Stochastic Optimization Models in Finance

Stochastic Optimization Models in Finance

Author: W. T. Ziemba

Publisher: World Scientific

Published: 2006

Total Pages: 756

ISBN-13: 9812773657

DOWNLOAD EBOOK

A reprint of one of the classic volumes on portfolio theory and investment, this book has been used by the leading professors at universities such as Stanford, Berkeley, and Carnegie-Mellon. It contains five parts, each with a review of the literature and about 150 pages of computational and review exercises and further in-depth, challenging problems. Frequently referenced and highly usable, the material remains as fresh and relevant for a portfolio theory course as ever. Sample Chapter(s). Chapter 1: Expected Utility Theory (373 KB).

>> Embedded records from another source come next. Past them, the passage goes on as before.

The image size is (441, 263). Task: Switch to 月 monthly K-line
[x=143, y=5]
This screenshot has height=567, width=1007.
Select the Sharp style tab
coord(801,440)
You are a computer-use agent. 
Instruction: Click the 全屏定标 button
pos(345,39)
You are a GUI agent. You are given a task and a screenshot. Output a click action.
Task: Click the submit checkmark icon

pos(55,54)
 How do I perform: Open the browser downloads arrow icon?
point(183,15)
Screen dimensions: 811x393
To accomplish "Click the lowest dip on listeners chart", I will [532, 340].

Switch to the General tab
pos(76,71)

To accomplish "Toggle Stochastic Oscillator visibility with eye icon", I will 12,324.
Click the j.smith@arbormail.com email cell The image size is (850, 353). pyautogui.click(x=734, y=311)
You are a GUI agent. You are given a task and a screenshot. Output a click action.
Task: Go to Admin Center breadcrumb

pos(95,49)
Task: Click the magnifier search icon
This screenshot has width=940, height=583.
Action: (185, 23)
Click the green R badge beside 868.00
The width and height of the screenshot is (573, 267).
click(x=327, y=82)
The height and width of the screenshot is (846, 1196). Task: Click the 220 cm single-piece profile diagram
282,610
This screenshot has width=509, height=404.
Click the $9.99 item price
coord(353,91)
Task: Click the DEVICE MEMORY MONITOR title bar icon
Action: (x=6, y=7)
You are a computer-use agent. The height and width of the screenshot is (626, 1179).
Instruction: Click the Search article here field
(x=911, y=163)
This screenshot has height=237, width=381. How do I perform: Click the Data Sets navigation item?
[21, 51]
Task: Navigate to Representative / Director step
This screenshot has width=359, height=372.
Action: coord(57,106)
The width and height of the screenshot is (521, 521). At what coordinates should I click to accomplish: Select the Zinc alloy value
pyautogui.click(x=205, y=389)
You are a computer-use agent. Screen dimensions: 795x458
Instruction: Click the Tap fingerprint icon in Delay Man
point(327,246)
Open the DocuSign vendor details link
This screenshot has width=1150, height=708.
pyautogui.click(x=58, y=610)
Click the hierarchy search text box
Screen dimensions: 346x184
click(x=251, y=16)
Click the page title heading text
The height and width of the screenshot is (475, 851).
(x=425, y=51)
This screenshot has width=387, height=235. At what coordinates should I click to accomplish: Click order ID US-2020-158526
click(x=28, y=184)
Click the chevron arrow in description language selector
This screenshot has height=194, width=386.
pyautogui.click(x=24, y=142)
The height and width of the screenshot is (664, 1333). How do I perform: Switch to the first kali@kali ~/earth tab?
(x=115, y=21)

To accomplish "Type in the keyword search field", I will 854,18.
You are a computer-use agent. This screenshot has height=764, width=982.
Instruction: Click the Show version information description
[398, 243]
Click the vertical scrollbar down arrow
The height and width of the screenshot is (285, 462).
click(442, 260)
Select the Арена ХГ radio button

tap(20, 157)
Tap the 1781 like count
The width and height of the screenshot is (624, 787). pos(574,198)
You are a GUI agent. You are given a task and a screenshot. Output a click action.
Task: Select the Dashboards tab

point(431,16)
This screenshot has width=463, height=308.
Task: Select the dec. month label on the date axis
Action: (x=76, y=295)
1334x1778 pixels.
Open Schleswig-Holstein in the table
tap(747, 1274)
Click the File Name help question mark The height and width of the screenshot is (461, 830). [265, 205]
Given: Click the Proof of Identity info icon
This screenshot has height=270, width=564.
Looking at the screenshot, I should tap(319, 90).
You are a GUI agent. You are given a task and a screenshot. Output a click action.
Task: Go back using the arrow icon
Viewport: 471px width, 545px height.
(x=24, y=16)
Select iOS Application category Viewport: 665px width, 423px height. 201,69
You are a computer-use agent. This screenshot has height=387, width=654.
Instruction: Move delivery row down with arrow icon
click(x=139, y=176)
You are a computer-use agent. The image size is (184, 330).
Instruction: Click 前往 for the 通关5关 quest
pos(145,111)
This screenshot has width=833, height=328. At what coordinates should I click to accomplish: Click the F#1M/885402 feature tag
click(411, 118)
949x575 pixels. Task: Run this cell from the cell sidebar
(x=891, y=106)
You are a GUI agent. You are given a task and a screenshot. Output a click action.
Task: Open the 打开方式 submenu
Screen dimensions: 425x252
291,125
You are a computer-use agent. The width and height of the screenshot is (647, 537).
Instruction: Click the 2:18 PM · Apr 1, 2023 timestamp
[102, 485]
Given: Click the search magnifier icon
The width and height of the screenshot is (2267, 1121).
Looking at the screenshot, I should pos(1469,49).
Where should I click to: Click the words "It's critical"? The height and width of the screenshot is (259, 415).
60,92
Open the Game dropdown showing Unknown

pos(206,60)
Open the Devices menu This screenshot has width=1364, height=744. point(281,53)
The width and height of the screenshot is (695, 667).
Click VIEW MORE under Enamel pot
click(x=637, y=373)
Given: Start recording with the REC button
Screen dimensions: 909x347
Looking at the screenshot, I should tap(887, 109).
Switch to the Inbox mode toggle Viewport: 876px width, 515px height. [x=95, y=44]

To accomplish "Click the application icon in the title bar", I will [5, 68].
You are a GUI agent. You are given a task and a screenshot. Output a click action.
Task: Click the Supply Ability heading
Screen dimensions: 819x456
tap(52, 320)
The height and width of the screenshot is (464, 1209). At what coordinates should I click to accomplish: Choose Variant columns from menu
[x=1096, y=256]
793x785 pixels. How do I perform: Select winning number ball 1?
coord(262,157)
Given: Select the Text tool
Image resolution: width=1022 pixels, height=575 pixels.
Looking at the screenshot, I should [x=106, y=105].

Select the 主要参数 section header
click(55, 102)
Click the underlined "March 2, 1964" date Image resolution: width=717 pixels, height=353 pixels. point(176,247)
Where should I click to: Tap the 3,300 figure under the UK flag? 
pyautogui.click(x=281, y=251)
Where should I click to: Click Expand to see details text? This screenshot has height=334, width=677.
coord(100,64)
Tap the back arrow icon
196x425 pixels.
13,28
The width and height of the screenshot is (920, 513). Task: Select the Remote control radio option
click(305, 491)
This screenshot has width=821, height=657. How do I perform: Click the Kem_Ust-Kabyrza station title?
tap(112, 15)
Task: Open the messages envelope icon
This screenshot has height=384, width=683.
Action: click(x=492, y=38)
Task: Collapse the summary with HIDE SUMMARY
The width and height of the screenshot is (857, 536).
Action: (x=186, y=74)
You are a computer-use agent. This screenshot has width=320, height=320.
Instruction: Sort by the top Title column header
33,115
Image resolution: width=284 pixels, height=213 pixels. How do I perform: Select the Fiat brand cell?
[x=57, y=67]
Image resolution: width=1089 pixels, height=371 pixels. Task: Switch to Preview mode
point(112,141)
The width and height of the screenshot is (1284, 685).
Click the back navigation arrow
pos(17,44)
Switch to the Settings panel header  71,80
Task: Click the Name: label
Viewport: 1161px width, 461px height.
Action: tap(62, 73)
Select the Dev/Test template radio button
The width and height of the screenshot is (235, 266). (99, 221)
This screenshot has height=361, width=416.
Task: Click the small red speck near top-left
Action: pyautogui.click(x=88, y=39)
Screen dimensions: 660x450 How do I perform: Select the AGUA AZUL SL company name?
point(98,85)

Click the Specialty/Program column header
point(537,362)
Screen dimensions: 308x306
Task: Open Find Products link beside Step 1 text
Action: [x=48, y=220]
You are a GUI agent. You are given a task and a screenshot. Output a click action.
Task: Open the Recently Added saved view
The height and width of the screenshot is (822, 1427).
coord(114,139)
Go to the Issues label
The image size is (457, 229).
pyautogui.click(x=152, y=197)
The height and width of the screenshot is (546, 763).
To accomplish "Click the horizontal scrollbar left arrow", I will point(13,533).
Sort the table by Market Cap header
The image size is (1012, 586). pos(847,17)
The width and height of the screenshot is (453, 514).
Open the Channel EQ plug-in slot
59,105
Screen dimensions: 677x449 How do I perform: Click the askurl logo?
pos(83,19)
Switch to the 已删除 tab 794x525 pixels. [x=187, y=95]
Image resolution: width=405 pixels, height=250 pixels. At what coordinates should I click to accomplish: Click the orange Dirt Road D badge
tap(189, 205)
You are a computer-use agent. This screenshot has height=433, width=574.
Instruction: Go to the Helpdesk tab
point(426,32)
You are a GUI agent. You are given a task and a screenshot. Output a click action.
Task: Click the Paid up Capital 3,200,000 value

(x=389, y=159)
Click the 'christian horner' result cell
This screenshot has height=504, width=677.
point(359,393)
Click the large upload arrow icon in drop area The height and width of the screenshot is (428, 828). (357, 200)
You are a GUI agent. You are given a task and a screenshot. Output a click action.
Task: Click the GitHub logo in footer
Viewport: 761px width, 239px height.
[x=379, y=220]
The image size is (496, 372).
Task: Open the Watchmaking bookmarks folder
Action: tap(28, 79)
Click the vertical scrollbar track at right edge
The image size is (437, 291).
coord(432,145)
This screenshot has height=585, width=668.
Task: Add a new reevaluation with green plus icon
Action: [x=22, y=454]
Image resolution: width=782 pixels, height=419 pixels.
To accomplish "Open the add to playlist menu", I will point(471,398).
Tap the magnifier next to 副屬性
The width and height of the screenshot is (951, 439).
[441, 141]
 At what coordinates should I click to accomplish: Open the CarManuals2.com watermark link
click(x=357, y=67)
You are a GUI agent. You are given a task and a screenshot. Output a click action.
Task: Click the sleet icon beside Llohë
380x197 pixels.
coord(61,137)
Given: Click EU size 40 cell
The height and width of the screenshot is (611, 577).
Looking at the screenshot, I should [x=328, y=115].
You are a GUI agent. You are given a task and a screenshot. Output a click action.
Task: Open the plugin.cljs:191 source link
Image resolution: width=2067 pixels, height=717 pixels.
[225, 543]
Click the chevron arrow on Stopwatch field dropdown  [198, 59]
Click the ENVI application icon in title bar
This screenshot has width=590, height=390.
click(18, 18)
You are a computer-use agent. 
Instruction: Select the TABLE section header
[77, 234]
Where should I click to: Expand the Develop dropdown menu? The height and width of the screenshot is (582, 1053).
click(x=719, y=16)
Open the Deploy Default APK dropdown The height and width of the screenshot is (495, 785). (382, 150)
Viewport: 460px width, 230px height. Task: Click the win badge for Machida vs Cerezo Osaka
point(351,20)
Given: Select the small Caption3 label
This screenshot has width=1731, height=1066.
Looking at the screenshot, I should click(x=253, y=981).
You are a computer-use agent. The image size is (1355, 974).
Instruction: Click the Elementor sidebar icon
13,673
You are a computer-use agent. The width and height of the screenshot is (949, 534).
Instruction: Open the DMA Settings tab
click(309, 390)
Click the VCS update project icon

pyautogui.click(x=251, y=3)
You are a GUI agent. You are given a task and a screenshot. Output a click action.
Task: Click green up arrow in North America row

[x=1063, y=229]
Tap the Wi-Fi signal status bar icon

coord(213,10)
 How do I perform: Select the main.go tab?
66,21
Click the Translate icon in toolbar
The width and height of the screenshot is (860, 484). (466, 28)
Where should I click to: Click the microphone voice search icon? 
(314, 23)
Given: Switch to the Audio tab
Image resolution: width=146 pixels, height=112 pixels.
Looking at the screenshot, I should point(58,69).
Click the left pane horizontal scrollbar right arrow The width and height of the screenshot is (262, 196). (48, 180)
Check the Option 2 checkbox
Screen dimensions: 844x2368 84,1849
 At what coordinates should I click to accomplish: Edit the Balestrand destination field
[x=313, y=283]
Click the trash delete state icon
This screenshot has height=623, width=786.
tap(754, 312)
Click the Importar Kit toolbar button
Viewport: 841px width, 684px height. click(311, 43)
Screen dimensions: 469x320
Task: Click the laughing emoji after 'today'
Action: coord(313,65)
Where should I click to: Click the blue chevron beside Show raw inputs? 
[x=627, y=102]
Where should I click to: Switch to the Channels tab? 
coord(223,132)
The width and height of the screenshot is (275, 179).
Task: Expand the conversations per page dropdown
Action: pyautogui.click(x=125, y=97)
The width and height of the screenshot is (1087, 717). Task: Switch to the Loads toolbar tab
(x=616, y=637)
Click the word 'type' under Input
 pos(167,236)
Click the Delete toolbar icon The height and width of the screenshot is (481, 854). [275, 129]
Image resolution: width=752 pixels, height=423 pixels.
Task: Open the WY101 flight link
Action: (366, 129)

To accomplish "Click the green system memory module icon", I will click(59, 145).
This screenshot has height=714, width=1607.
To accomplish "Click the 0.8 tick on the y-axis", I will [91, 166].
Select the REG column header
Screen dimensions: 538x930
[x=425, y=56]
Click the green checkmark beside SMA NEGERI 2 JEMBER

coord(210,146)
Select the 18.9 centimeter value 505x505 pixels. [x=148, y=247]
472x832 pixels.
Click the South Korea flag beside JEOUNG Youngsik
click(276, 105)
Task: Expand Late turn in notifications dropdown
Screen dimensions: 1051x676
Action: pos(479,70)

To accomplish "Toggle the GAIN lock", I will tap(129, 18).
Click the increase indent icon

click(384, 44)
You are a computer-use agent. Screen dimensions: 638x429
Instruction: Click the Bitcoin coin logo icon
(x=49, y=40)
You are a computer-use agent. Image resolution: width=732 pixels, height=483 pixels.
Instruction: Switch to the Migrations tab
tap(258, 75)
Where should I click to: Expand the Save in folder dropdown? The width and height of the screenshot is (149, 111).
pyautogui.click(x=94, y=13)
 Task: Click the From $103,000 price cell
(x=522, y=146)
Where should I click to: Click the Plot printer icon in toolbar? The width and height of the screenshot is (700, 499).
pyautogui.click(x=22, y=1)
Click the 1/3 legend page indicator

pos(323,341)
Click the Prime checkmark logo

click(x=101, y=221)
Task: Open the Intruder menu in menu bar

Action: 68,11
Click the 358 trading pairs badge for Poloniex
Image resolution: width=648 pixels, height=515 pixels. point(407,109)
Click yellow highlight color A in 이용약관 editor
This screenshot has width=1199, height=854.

Contents: Mathematical Tools: Expected Utility Theory; Convexity and the Kuhn-Tucker Conditions; Dynamic Programming; Qualitative Economic Results: Stochastic Dominance; Measures of Risk Aversion; Separation Theorems; Static Portfolio Selection Models: Mean-Variance and Safety First Approaches and Their Extensions; Existence and Diversification of Optimal Portfolio Policies: Effects of Taxes on Risk Taking; Dynamic Models Reducible to Static Models: Models That Have a Single Decision Point; Risk Aversion over Time Implies Static Risk Aversion; Myopic Portfolio Policies; Dynamic Models: Two-Period Consumption Models and Portfolio Revision; Models of Optimal Capital Accumulation and Portfolio Selection; Models of Option Strategy; The Capital Growth Criterion and Continuous-Time Models. Readership: Postdoctoral and graduate students, researchers, academics, and professionals interested in portfolio theory and stochastic optimization.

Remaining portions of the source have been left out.